The results of the state’s autopsy still haven’t been released to the public weeks after Henry’s death.
NESHOBA COUNTY, Mississippi — Rexdale W. Henry, a Choctaw activist, died in Mississippi’s Neshoba County Jail earlier this month under circumstances that remain mysterious. Coming just one day after the alleged suicide of black civil rights activist Sandra Bland in Texas, questions are being raised about how an apparently healthy man died in police custody and why autopsy results are being withheld from the public and the media.
Henry was arrested on July 9 for an unpaid fine and held over the weekend. He was found dead on July 14 at 10:00 a.m., just 30 minutes after police said they had last seen him alive, according to the local ABC affiliate, WTOK. Cassandra Fairbanks, writing for Photography Is Not A Crime, commented:
“Officials have been keeping extremely tight-lipped about the circumstances surrounding his death, perhaps hoping to avoid the public scrutiny and backlash that Waller County is facing for their negligence leading to Bland’s death.
Now activists are helping Henry’s family seek answers, starting with demands for an independent autopsy, R.L. Nave reported for Jackson Free Press on Saturday:
“The caste system still exists here…there is a whole race of people here who are treated like second-class citizens.”
“Helping with the family’s independent probe are civil-rights activists John Steele, a close friend of Henry’s, and Diane Nash, a cofounder of the Student Nonviolent Coordinating Committee, as well as Syracuse University law professors Janis McDonald and Paula Johnson of the school’s Cold Case Justice Initiative.
‘At a time when the nation is focused on the terrible circumstances of the brutal death of Sandra Bland, it is critical to expose the many ways in which Black Americans, Native Americans and other minorities are being arrested for minor charges and end up dead in jail cells,’ McDonald said in a statement.”
Henry was an active member of his tribal community and an activist for native rights.
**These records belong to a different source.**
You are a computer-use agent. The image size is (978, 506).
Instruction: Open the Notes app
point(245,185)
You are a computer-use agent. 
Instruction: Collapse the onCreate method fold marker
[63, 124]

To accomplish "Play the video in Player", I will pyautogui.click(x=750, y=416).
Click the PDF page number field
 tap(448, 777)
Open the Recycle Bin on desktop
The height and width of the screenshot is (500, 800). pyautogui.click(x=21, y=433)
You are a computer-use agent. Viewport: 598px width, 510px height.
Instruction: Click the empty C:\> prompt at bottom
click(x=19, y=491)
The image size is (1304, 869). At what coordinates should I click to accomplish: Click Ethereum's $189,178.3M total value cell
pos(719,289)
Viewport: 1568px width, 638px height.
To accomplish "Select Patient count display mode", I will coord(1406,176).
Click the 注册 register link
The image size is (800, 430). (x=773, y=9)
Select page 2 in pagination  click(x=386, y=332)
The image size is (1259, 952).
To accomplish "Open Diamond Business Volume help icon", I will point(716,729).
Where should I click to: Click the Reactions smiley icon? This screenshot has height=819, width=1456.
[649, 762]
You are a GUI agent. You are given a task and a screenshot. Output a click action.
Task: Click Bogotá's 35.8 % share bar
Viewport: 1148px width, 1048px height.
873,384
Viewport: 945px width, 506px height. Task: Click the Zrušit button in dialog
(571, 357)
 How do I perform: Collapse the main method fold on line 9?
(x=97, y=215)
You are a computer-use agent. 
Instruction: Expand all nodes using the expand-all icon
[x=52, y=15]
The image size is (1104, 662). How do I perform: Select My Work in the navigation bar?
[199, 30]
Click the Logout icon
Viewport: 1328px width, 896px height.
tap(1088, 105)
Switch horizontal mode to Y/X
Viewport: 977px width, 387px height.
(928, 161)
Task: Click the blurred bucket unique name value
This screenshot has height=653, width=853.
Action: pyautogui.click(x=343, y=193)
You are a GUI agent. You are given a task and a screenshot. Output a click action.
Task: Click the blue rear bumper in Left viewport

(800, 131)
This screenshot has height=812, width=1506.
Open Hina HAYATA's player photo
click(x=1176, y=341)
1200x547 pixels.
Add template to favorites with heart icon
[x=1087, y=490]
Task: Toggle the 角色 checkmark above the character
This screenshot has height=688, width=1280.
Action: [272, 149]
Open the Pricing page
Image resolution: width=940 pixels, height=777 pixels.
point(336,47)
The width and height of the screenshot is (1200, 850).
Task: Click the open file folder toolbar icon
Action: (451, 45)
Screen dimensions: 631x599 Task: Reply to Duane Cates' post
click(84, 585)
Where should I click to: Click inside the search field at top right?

The death of an activist in a Mississippi jail is an unpleasant reminder of the death of Michael Deangelo McDougle, who died in the same jail in November, as well as the state’s history of racist violence — in particular, the deaths of James Chaney, Andrew Goodman and Mickey Schwerner, who were arrested in Neshoba County during the 1964 “Freedom Summer” civil rights movement. Their bodies were later found buried in a dam nearby.
— Black Intifada (@IntifadaBlack) July 27, 2015
Waller County, Texas, where Sandra Bland died, has a similar legacy of racism. According to The New York Times, Prairie View A&M University, the historically black college where Bland graduated and had intended to interview for a job on the day of her arrest, had just won a lengthy legal battle over students’ voting rights days before the incident. Even police and county officials investigating her death have a questionable history when it comes to civil rights. Speaking to the Times, one friend of Bland’s emphasized the oppression present in the county:
“‘The caste system still exists here,’ said LaVaughn Mosley, a former counselor at Prairie View A&M who had been friends with Ms. Bland since her undergraduate days. ‘There is a whole race of people here who are treated like second-class citizens.’